1. Don’t get bogged down in grammar.
Traditionally, language courses have placed heavy emphasis on grammar. And that’s a pity, because many if not most students find grammar excruciatingly dull. So instead, why not learn the way natives do when they’re growing up with a language: pick up useful words, phrases and sentences, and acquire grammar organically as you correct your mistakes. (Grammar becomes more important, of course, as you advance to a higher level of proficiency.)
2. Think visually.
When Dennis was studying German in college, he had a wonderful textbook that accompanied German sentences with cartoons that illustrated their meaning, rather than with English translations. It’s important to learn to “think” in a language you’re learning; and you make that harder to do if you try to make word-for-word translations. Instead, visualize the meaning of a sentence or phrase. Rather than write out translations, draw your own cartoons – even if they’re just stick figures. Label objects in your home with their names in the language you’re learning.
3. Think humorously.
One of the cartoons in that German textbook illustrated a sentence meaning “I’ll pick you up at 7:00” by showing a clock with hands at 7:00, next to one of the characters in the dialog literally picking up the other character. It got a laugh. And it got results. The funnier, the sillier, the more absurd you can make it, the more likely you are to remember it.
4. Activate Yourself
It’s unfortunate that the default posture for students in a classroom is sitting down. Because that’s just about the worst possible position for learning. You absorb more if you are engaged in some kind of activity – even if it’s just walking around or standing. We do most of our listening (and talking back) to audio books while taking a walk or exercising.
5. Find cognates.
(What is a cognate, one may ask? Again – don’t get bogged down by grammar. A cognate is a word that looks or sounds very similar in more than one language.
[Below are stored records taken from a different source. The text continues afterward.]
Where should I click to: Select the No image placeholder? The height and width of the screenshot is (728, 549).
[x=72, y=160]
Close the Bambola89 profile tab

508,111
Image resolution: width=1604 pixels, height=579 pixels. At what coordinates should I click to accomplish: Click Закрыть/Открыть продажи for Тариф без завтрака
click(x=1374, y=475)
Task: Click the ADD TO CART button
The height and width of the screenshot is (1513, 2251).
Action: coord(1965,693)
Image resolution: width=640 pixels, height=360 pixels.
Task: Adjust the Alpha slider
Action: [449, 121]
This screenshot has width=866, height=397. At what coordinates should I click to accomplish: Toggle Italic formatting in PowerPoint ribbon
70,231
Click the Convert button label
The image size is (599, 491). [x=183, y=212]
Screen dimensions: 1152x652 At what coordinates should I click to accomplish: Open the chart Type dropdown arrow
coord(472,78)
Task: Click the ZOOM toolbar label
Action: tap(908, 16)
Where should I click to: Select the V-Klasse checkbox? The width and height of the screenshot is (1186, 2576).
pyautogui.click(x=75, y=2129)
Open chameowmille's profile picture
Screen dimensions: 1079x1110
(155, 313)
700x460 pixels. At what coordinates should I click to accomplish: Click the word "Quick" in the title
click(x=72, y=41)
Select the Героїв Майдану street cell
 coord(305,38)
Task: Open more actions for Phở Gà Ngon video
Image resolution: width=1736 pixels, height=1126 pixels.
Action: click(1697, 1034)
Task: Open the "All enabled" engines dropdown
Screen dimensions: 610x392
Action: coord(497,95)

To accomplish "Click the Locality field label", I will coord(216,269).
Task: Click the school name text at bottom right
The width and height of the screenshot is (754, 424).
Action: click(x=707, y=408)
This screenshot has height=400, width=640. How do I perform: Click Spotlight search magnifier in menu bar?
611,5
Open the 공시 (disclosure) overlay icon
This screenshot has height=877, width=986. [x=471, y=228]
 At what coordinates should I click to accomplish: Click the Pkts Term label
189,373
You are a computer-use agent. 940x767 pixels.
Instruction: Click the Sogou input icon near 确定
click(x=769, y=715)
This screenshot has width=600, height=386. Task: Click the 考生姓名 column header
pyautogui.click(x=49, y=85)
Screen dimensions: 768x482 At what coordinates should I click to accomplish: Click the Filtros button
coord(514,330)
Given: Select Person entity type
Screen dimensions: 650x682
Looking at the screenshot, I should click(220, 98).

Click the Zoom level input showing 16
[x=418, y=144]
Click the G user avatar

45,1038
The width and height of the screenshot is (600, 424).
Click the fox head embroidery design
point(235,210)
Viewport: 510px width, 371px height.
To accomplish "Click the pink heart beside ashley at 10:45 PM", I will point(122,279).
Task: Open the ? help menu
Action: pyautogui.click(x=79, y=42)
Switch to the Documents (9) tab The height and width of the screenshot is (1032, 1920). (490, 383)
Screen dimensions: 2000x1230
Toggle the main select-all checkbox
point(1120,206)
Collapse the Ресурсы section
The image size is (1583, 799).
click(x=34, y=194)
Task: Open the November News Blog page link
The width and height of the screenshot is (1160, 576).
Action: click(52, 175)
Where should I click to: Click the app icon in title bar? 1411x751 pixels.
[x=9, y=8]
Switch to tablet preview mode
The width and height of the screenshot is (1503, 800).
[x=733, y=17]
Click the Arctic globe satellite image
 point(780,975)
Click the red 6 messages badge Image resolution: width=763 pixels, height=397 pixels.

That’s because both words have the same origin or one is derived from the other.)
Spanish has a great many English cognates. For example, familia is almost the same as family. But beware of false cognates. You might expect that sopa would mean soap and ropa would mean rope; but they actually mean soup and clothing, respectively. You’ll even find cognates in some languages that are radically different from English, such as Japanese. Boifurendo means just what it sounds like.
6. Use cognates as launching pads.
Once you find a cognate, learn a phrase or sentence using it. This speeds up learning new vocabulary, and may also teach you a thing or two about grammar in the process. For example, the Turkish word for bathroom is tuvalet which is pronounced almost like toilet . So now you’re ready to learn a very crucial phrase: “Tuvalet (or tuvaleti) nerede?” (Where’s the bathroom?) Not only will you better remember that important word nerede, but you’ve also been tipped off that Turkish generally doesn’t use articles (a, an, the), and that Turkish word order can be very different from English word order.
7. Practice with a native speaker.
What’s that? You don’t know any native speakers? That’s very easy to remedy if you have access to the Internet. Just go to conversationexchange.com and find one or more tutors – absolutely free! It’s always easy to find people who are eager to learn English. And if you help them do it, they’ll gladly help you learn their own language. Additionally, you’ll pick up inside information about the culture of the country you’re visiting and tips for what to do there; and you just might make a friend that you can meet up with when you get there.